- Information provided -
■ ■ ■ ■

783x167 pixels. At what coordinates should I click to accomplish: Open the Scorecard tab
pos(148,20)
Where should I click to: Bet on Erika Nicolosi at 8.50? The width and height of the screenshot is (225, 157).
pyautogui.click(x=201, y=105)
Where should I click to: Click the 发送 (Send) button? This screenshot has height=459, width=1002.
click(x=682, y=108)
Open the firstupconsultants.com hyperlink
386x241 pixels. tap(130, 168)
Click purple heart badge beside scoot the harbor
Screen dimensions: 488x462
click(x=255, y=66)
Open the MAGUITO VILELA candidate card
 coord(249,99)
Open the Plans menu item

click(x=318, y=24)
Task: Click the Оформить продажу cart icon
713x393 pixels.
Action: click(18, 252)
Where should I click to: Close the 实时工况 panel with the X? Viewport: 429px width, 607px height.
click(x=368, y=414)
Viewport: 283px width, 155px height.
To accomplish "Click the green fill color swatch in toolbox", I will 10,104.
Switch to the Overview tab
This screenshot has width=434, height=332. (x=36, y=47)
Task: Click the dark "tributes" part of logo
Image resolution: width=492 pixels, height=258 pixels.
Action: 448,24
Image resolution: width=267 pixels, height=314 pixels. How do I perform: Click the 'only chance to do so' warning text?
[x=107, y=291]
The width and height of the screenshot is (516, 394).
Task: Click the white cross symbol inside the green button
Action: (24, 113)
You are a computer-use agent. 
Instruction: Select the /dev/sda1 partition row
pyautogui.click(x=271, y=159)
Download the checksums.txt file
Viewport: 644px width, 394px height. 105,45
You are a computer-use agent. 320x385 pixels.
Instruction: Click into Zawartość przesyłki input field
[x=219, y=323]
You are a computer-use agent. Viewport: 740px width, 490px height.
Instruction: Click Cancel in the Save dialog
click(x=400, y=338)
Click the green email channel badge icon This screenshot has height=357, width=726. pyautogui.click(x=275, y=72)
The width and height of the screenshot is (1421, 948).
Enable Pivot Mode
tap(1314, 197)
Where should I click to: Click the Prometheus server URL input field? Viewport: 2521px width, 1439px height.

■ ■ ■ ■

- Work to be completed -
Reproduce every one of the records above verbatim, line for line, with no alterations.

- Answer below -
783x167 pixels. At what coordinates should I click to accomplish: Open the Scorecard tab
pos(148,20)
Where should I click to: Bet on Erika Nicolosi at 8.50? The width and height of the screenshot is (225, 157).
pyautogui.click(x=201, y=105)
Where should I click to: Click the 发送 (Send) button? This screenshot has height=459, width=1002.
click(x=682, y=108)
Open the firstupconsultants.com hyperlink
386x241 pixels. tap(130, 168)
Click purple heart badge beside scoot the harbor
Screen dimensions: 488x462
click(x=255, y=66)
Open the MAGUITO VILELA candidate card
 coord(249,99)
Open the Plans menu item

click(x=318, y=24)
Task: Click the Оформить продажу cart icon
713x393 pixels.
Action: click(18, 252)
Where should I click to: Close the 实时工况 panel with the X? Viewport: 429px width, 607px height.
click(x=368, y=414)
Viewport: 283px width, 155px height.
To accomplish "Click the green fill color swatch in toolbox", I will 10,104.
Switch to the Overview tab
This screenshot has width=434, height=332. (x=36, y=47)
Task: Click the dark "tributes" part of logo
Image resolution: width=492 pixels, height=258 pixels.
Action: 448,24
Image resolution: width=267 pixels, height=314 pixels. How do I perform: Click the 'only chance to do so' warning text?
[x=107, y=291]
The width and height of the screenshot is (516, 394).
Task: Click the white cross symbol inside the green button
Action: (24, 113)
You are a computer-use agent. 
Instruction: Select the /dev/sda1 partition row
pyautogui.click(x=271, y=159)
Download the checksums.txt file
Viewport: 644px width, 394px height. 105,45
You are a computer-use agent. 320x385 pixels.
Instruction: Click into Zawartość przesyłki input field
[x=219, y=323]
You are a computer-use agent. Viewport: 740px width, 490px height.
Instruction: Click Cancel in the Save dialog
click(x=400, y=338)
Click the green email channel badge icon This screenshot has height=357, width=726. pyautogui.click(x=275, y=72)
The width and height of the screenshot is (1421, 948).
Enable Pivot Mode
tap(1314, 197)
Where should I click to: Click the Prometheus server URL input field? Viewport: 2521px width, 1439px height.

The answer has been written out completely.